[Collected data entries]
Start of Block
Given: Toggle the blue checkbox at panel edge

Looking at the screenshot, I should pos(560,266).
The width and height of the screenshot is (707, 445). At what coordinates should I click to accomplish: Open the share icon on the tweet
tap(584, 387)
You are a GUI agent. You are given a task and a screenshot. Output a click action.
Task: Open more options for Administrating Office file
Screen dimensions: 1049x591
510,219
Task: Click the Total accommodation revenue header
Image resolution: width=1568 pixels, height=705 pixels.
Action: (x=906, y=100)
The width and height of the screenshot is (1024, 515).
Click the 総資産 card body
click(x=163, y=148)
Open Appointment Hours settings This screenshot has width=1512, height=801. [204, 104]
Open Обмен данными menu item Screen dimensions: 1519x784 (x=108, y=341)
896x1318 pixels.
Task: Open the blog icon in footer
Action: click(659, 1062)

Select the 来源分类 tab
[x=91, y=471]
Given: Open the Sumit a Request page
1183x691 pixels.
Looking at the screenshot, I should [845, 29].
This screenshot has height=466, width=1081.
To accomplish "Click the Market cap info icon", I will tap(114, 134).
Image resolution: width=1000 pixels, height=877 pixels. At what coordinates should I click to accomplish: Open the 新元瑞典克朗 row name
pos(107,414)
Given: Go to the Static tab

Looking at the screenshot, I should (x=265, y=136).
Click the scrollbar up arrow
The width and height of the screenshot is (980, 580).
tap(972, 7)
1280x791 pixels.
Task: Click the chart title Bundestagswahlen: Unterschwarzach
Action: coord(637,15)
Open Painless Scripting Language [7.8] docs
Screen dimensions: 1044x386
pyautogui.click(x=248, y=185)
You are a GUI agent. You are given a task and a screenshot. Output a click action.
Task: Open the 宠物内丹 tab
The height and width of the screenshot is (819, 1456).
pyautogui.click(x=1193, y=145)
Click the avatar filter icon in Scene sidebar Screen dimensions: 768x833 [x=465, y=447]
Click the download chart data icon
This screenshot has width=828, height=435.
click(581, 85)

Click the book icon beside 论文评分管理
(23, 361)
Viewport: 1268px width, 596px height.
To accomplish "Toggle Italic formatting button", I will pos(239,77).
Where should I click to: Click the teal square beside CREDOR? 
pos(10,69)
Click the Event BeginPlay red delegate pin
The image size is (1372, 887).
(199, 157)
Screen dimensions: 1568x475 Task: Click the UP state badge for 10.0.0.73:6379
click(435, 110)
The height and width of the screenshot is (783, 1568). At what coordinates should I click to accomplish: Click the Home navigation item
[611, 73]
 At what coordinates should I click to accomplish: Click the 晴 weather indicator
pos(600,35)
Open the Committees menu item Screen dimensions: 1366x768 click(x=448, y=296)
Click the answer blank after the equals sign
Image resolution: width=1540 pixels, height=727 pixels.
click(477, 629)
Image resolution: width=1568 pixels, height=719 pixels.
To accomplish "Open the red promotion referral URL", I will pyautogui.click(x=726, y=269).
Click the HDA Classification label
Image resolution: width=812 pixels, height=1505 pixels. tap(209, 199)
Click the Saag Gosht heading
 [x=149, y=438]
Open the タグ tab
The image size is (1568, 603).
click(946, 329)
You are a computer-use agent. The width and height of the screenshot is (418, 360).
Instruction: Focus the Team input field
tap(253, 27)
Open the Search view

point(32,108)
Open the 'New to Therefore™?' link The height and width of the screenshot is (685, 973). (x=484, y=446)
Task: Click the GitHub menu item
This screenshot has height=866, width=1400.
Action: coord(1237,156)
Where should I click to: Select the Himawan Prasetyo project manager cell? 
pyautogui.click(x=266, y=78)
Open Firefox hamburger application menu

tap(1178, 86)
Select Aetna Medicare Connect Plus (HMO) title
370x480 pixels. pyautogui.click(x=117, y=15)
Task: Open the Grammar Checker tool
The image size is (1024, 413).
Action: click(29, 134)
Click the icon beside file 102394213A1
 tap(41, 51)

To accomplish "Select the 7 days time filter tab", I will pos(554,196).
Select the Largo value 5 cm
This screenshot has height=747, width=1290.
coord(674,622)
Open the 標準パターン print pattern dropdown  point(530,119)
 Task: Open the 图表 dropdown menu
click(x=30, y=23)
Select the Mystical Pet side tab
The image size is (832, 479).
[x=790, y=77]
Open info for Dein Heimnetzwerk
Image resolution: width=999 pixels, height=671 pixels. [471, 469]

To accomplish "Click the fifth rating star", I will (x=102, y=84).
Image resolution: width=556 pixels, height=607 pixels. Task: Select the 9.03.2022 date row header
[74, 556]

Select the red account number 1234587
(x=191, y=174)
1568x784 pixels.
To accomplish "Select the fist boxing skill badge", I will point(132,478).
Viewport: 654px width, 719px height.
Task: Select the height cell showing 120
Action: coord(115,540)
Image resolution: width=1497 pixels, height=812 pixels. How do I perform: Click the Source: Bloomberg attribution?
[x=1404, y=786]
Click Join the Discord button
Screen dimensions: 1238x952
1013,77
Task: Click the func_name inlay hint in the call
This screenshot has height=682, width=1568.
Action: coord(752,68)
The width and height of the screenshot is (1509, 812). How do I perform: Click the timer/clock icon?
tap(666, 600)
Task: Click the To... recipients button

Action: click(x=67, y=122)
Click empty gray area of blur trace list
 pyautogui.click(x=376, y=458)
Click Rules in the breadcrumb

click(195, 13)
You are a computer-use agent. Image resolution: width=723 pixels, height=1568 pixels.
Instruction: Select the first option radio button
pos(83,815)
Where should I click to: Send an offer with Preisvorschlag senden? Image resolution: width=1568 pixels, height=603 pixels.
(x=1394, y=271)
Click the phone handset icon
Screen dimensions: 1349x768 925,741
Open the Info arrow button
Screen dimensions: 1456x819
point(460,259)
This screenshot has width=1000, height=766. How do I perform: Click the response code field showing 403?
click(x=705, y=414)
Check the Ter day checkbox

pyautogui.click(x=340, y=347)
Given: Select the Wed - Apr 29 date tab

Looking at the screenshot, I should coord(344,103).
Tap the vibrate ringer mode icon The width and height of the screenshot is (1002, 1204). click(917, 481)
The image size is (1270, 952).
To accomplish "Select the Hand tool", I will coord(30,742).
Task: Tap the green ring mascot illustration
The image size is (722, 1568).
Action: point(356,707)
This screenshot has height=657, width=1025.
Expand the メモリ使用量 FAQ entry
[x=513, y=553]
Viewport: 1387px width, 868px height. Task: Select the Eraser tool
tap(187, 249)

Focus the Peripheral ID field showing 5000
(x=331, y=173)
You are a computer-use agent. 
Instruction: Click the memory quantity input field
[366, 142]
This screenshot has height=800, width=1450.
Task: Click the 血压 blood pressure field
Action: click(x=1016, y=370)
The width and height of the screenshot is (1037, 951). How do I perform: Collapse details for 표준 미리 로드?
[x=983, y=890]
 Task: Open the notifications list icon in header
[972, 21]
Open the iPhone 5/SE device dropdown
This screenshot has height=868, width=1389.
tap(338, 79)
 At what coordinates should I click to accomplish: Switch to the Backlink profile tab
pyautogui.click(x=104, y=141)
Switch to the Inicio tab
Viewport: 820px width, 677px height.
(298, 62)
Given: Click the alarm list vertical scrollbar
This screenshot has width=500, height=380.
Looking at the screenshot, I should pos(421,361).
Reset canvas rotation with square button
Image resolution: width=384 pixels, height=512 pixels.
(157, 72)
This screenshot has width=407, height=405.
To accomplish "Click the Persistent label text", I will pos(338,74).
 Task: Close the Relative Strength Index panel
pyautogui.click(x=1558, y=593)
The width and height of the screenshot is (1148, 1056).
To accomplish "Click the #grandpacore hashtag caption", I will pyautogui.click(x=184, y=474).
End of Block
• [WHAT IS REQUIRED]:
The expected answer is a copy of each line in the records that holds the word "computer".

• [EXPECTED ANSWER]:
You are a computer-use agent. The width and height of the screenshot is (418, 360).
You are a computer-use agent. Image resolution: width=723 pixels, height=1568 pixels.
You are a computer-use agent. 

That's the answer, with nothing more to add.